Orbital polarization and magnetization for independent particles in disordered media

TL;DR

This paper derives simplified, generalized formulas for orbital polarization and magnetization in disordered media, revealing their geometric nature and implications for quantization and boundary currents in topological systems.

Contribution

It introduces new formulas for polarization and magnetization in disordered systems, extending previous results for Bloch electrons and employing advanced mathematical tools.

Findings

Orbital polarization and magnetization are geometric quantities.

Quantization occurs in periodically driven Piezo effects.
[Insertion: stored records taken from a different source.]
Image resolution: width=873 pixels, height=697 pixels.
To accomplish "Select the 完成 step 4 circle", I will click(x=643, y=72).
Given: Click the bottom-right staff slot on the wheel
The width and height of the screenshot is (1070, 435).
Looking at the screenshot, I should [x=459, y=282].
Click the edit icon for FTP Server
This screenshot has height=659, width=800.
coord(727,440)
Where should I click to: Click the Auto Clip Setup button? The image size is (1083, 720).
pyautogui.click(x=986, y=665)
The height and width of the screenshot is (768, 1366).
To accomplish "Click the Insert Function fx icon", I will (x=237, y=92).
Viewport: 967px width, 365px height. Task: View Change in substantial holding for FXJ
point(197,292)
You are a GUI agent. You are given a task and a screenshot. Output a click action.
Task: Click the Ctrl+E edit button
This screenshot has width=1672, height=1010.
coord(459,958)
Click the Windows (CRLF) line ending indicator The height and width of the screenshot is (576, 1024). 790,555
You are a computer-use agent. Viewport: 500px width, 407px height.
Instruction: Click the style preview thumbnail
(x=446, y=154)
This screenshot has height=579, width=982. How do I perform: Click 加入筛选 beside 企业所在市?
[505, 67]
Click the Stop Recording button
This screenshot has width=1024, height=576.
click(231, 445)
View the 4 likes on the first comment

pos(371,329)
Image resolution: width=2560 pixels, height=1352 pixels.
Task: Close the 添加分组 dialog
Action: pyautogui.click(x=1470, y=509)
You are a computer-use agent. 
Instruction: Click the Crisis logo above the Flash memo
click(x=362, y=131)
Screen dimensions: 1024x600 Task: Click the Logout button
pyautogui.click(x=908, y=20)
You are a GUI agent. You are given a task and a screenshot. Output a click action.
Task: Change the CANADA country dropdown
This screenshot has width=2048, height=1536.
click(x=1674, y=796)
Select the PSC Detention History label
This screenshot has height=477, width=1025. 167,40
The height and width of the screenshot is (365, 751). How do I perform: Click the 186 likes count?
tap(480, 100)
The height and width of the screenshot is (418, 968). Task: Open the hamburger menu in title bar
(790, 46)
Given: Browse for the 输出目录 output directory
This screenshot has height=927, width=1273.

Connections between magnetization derivatives and boundary currents in Chern insulators.

Abstract

Formulas for the contribution of the conduction electrons to the polarization and magnetization are derived for disordered systems and within a one-particle framework. These results generalize known formulas for Bloch electrons and the presented proofs considerably simplify and strengthen prior justifications. The new formulas show that orbital polarization and magnetization are of geometric nature. This leads to quantization for a periodically driven Piezo effect as well as the derivative of the magnetization w.r.t. the chemical potential. It is also shown how the latter is connected to boundary currents in Chern insulators. The main technical tools in the proofs are an adaption of Nenciu's super-adiabatic theory to C$^*$-dynamical systems and Bellissard's Ito derivatives w.r.t. the magnetic field.